Start the free Lumen ADAT diagnostic to find out which clusters need a focused four to six week build before your application window opens.
FAQ
What's tested on ADAT clinical? Judgement, sequencing, and safe management of the medically complex patient. High-yield clusters: anticoagulation, MRONJ staging, treatment planning sequencing (acute, preventive, disease control, definitive, maintenance), TMD differential and conservative management, sedation levels and reversal, restorability and pulpal diagnosis, and medical-modification rules for hypertension, diabetes, renal disease, pregnancy, and post-MI care.

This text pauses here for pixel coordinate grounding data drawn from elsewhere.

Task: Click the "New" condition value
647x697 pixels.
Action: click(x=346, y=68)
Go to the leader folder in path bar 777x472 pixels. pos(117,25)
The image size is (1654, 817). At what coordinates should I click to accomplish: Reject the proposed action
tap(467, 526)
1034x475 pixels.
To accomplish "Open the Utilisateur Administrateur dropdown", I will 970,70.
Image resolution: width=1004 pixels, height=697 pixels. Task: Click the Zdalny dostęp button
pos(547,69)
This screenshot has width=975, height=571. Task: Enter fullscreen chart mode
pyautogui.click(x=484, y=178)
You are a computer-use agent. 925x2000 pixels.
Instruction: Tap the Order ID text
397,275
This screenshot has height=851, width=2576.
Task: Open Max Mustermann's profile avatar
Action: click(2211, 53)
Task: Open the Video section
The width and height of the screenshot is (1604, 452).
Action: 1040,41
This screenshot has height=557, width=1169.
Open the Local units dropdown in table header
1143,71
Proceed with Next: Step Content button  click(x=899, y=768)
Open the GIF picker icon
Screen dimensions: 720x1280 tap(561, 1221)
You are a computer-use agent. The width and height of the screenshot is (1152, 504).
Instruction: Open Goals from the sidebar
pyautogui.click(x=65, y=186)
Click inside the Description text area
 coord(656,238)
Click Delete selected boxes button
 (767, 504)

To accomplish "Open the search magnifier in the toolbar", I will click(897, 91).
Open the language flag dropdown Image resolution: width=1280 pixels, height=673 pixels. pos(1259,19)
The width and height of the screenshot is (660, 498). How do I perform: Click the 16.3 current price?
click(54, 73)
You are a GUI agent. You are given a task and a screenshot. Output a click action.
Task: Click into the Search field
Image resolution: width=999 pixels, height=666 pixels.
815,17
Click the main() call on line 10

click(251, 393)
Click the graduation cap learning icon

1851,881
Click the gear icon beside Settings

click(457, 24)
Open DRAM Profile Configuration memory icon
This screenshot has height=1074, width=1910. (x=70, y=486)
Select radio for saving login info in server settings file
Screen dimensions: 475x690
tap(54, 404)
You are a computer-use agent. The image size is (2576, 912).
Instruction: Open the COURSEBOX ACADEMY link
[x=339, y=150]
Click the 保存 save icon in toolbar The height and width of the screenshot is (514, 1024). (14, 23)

What is the hardest ADAT topic? Medically complex patient management is hardest because items integrate pharmacology, internal medicine thresholds, and procedural judgement in one vignette. Treatment planning sequencing is second hardest because the trap answer is almost always plausible. Anticoagulation is the highest-frequency cluster and should be locked down early.
How should I study ADAT clinical? Start with a calibrated diagnostic to find weak clusters. Build a six to ten week plan allocating time proportional to weakness and blueprint weight, with a daily mixed question block forcing clinical reasoning rather than rote recall. Use Stefanac for sequencing, the AAOMS 2022 position paper for MRONJ, Newman and Carranza for periodontal sequencing, and Misch for implants. Finish with at least two timed full-length tests at exam pacing.
Do I need to memorize specific INR thresholds? Yes. INR <= 3.5 is the contemporary threshold for proceeding with routine dental surgery on warfarin without interruption. The principle (local hemostatic measures first) matters more than the precise number, but examiners test the threshold itself.
Is DAPT a reason to stop medication before extraction? No, in most cases. Routine extractions proceed under DAPT with local hemostasis. Exception: the first six to twelve months after drug-eluting stent placement, where stopping P2Y12 inhibitors carries real stent thrombosis risk. Coordinate with cardiology rather than stopping unilaterally.
How is MRONJ stage 0 different from stage 1? Stage 0: no exposed bone but non-specific symptoms or radiographic changes in a patient with appropriate medication history. Stage 1: exposed or probeable bone but asymptomatic and uninfected. Stage 0 is observed; stage 1 adds an antimicrobial rinse and quarterly follow-up.
When is occlusal equilibration first-line for TMD? Almost never. Conservative reversible therapy (education, soft diet, NSAIDs, flat-plane stabilization splint) is first-line for the vast majority of TMD presentations.